For the second year in a row, the world’s strongest typhoon barreled through the Philippines, Yolanda following on the footsteps steps of Pablo, a.k.a Bopha, in 2012. And for the third year in a row, a destructive storm deviated from the usual path taken by typhoons, striking communities that had not learned to live with these fearsome weather events because they were seldom hit by them in the past. Sendong in December 2011 and Bopha last year sliced Mindanao horizontally, while Yolanda drove through the Visayas, also in a horizontal direction.
That it was climate change creating the super typhoons that were taking weird directions was a message from Nature not just to Filipinos but to the whole world, whose attention was transfixed on the televised digital images of a massive angry cyclone bearing down, then sweeping across the central Philippines on its way to the Asian mainland. The message that Nature was sending via Yolanda–which packed winds stronger than Superstorm Sandy, which hit New Jersey and New York last October, and Hurricane Katrina, which devastated New Orleans in 2005–was especially meant for the governments of the world that are assembling in Warsaw for the annual global climate change negotiations (COP 19) scheduled to begin on November 11.
Is it a coincidence, ask some people who are not exactly religious, that both Pablo and Yolanda arrived at the time of the global climate negotiations? Pablo smashed into Mindanao during the last stages of the Conference of Parties 18 (COP 18) in Doha last year.
To reinforce Haiyan’s message, Commissioner Naderev Sano, the top negotiator for the Philippines, in Warsaw went on a hunger strike when the talks began on November 11.
COP 19: Another Deadlock?
It is doubtful, however, that the governments assembling in Warsaw will rise to the occasion. For a time earlier this year, it appeared that Hurricane Sandy would bring climate change to the forefront of President Obama’s agenda. It did not.
While trumpeting that he was directing federal agencies to take steps to force power plants to cut carbon emissions and encourage movement toward clean energy sources, Obama will not send a delegation that will change U.S. policy of non-adherence to the Kyoto Protocol, which Washington signed but never ratified. Although 70 percent of Americans now believe in climate change, Obama does not have the courage to challenge the fanatical "climate skeptics" that fill the ranks of the Tea Party and the U.S. business establishment on this front.
It is also unlikely that China, now the world’s biggest carbon emitter, will agree to mandatory limits on its greenhouse-gas emissions, armed with the rationale that those that have contributed most to the cumulative volume of greenhouse gases like the United States must be forced to make mandatory emissions cuts. And as China goes, so will Brazil, India, and a host of the other more industrially advanced developing countries that are the most influential voices in the "Group of 77 and China" coalition. What the governments of these countries seem to be saying is that the carbon-intensive industrial development plans they are pursuing are not up for negotiation.

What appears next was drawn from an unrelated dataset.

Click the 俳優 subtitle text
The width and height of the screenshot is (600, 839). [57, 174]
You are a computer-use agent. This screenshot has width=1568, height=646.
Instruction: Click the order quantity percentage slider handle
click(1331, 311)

According to the Durban Platform agreed on in 2011, governments are supposed to submit carbon emissions reduction plans by 2015, which will then be implemented beginning in 2020. To climate scientists, this leaves a dangerous gap of seven years where no mandatory moves of emissions reduction can be expected from the United States and many other carbon-intensive countries. It is increasingly clear that every year now counts if the world is to avoid a rise in global mean temperature beyond 2 degrees Celsius, the accepted benchmark beyond which the global climate is expected to go really haywire.
Countries like the Philippines and many other island-states are in the frontlines of climate change. Every year of massive and frequent disastrous climate events like Yolanda and Pablo reminds them of the injustice of the situation. They are among those that have contributed least to climate change, yet they are its main victims. Their interest lies not only in accessing funds for "adaptation," such as the Green Climate Fund that would funnel, beginning in 2020, $100 billion a year from rich countries to poor countries to help them adjust to climate change (contributions so far have been small and slow in coming.) With typhoons and hurricanes now on the cutting edge of extreme weather events, these frontline countries must push all major greenhouse-gas emitters to agree to radical emissions cuts immediately and not wait until 2020.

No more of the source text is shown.